The main component providing the antiscale activity of all the considered inhibitors are organophosphonates - salts of organic phosphonic acids. When organophosphonates are introduced into water containing calcium, magnesium and other metal ions, they form very strong chemical compounds - complexes. (Many modern inhibitors contain organophosphonates already in the form of complexes with transition metals, mainly with zinc.) Since one liter of natural or industrial water contains 1020–1021 calcium and magnesium ions, and organophosphonates are introduced in an amount of only 1018–1019 molecules per liter of water, all molecules of organophosphonates form complexes with metal ions, and complexons as such are not present in water. Complexes of organophosphonates are adsorbed (precipitated) on the surface of calcium carbonate crystal nuclei, preventing further crystallization of calcium carbonate. Therefore, when 1–10 g/m3 of organophosphonates are introduced into water, scale does not form even when very hard water is heated (Fig. 6b).

Complexes of organophosphonates can be adsorbed not only on the surface of crystal nuclei, but also on metal surfaces. The resulting thin film hinders the access of oxygen to the metal surface, as a result of which the metal corrosion rate decreases.

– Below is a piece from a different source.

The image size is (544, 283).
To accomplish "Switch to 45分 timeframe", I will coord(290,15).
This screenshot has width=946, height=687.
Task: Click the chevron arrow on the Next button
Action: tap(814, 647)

However, the most effective metal protection against corrosion is provided by inhibitors based on complexes of organic phosphonic acids with zinc and some other metals, which were developed and put into practice by Professor Yu.I. Kuznetsov. In the surface layer of the metal, these compounds can decompose with the formation of insoluble compounds of zinc hydroxide, as well as complexes of a complex structure, in which many zinc and iron atoms participate. As a result of this, a thin, dense film is formed that is firmly adhered to the metal and protects the metal from corrosion. The degree of metal protection against corrosion when using such inhibitors can reach 98%.

Modern preparations based on organophosphonates not only inhibit scale and corrosion, but also gradually destroy old deposits of scale and corrosion products. This is explained by the formation of surface adsorption layers of organophosphonates in the scale pores, the structure and properties (for example, thermal expansion coefficient) of which differ from the structure of scale crystals. The fluctuations and temperature gradients arising during the operation of the heating system lead to wedging of crystalline scale aggregates. As a result, the scale is destroyed, turning into a fine suspension, which is easily removed from the system. Therefore, when introducing preparations containing organophosphonates into heating systems with a large amount of old deposits of scale and corrosion products, it is necessary to regularly drain sediment from filters and sumps installed at the lowest points of the system. The sludge should be drained, depending on the amount of deposits, 1–2 times a day, at the rate of feeding the system with clean, inhibitor-treated water in the amount of 0.25–1% of the water volume of the system per hour. It should be noted that with an increase in the concentration of the inhibitor above 10–20 g/m3, the scale is destroyed with the formation of very coarse suspensions that can clog the bottlenecks of the heating system. Therefore, an overdose of the inhibitor in this case threatens to clog the system. The most effective and safe cleaning of heating systems from old deposits of scale and corrosion products is achieved by using preparations containing surfactants, for example, the KKF composition.

a) b)

Rice. 6. Section of the intra-quarter 89 mm hot water pipeline:

a - after two years of operation on water with a hardness of 8–12 meq/dm3;

b - six months after the start of water treatment with an IOMS-1 inhibitor.